Adam Rosenblatt examines the ethical, political, and historical foundations of the rapidly growing field of forensic investigation, from the graves of the "disappeared" in Latin America to genocides in Rwanda and the former Yugoslavia to post-Saddam Hussein Iraq. In the process, he illustrates how forensic teams strive to balance the needs of war crimes tribunals, transitional governments, and the families of the missing in post-conflict nations. Digging for the Disappeared draws on interviews with key players in the field to present a new way to analyze and value the work forensic experts do at mass graves, shifting the discussion from an exclusive focus on the rights of the living to a rigorous analysis of the care of the dead. Rosenblatt tackles these heady, hard topics in order to extend human rights scholarship into the realm of the dead and the limited but powerful forms of repair available for victims of atrocity.

About the author

Adam Rosenblatt is Assistant Dean for Global Engagement and Assistant Professor of Global Studies, Core Division, at Champlain College.

"This scholarly, richly documented work is written with great compassion for victims of human rights abuses.

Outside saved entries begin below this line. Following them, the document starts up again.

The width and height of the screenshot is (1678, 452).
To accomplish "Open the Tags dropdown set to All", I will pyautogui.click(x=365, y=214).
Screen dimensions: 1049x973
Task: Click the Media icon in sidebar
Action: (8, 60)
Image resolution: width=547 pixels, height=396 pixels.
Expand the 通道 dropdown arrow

Rosenblatt delineates the norms, ethical issues, and complex politics that are relevant when forensic teams investigate gravesites after mass violence has occurred . . . A template for international, multidisciplinary, and volunteer teams with norms of enhanced sensitivity to cultural and political realities has clearly emerged . . . Recommended."

—P.G. Conway, CHOICE

"Digging for the Disappeared is an easy to read text which takes you on a journey in forensic anthropology, archaeology, and human rights work from its insurgence in Latin America and growth in the field thanks to the influence of luminaries such as the late Clyde Snow and Bill Haglund . . . [I]t carries its weight when it comes to the contents, detailed discussion on various themes including the merging human rights movement, transitional governments, and tribunals."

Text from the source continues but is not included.